To be a delegate there is a fee of $1,600 a year, however the steep price comes with financial aid options, through the YMCA and also local fundraising. MaryJane Huenergardt, an advisor from the El Dorado Hills delegation who lives in western Nevada County, hopes to be lead advisor for a Gold Country delegation next year.
"I'm particularly excited about the Youth & Government program, which seems like a natural fit for our politically active community" said Huenergardt.
The local delegation would be part of the Capitol Coalition, which currently includes El Dorado Hills and Sacramento Central. Meetings would be local but members would travel together for large events to pool their resources and to collaborate.
Other aspects such as volunteer opportunities, fundraising and other activities can also be shared between the coalition. This approach has enabled the coalition to not turn any interested participant away due to funding issues in recent years, said Huenergardt.
Huenergardt said she interested in soon hosting some sort of information night, as she has several delegates interested in coming to talk to local students directly to help build interest for the program.
Local meetings would likely be offered on a weekly basis, but time and day would determined by the actual Gold Country delegates. Some delegations make use of local school buildings, such as the El Dorado Hills delegation. Huenergardt said she is interested in that approach, if it can be worked out with a local school.
Those interested in participating should email MaryJane Huenergardt at email@example.com or call the Gold Country YMCA program line at 530-584-9622.
VIP Day event and the joint session
President's Day weekend marks the largest of three joint sessions for Youth & Government, as young people flood the Sacramento Convention Center, the Hyatt and Sheraton hotels and the State Capitol building. The event includes electing next year's youth officials, debating and voting on youth legislature and proposing changes to the program.
The majority of decisions for Y&G are made by the student delegates.
By the end of the weekend, the 70th youth governor and chief justice, and other leadership, were elected to office. This year there were five candidates for each position. Their campaigns include signs, social media coverage, and speeches before the entire joint session.

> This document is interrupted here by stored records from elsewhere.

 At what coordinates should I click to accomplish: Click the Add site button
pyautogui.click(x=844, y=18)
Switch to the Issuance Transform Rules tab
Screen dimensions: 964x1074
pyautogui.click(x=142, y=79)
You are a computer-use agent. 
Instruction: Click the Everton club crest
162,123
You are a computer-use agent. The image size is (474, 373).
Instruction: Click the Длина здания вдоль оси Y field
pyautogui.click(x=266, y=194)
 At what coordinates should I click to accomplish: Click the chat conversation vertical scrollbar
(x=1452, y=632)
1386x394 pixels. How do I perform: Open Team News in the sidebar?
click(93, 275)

Friday's "VIP Day" included West Virginia State Representative, Saira Blair, R-Martinsburg, who was essentially elected straight out of the West Virginia Youth & Government program. Blair was the youngest person to ever be elected to a state legislature at the time. She won against a two-term incumbent, at the age of 17 in 2014.

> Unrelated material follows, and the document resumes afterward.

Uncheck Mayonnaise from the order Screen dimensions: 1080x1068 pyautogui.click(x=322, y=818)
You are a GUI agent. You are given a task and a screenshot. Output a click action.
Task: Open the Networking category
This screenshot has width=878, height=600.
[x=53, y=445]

Blair shared her story with the full joint session, including how the Y&G helped her cope with her fear of public speaking, and enabled her to be elected to office.
Henry Stern, a 34- year-old Democratic Assemblyman from Los Angeles, vowed to bring more youth into the government and spoke fondly of the Youth & Government program.
"We are going to find space for you in this democracy," Stern told the crowd of more than 3,000 students at the joint session.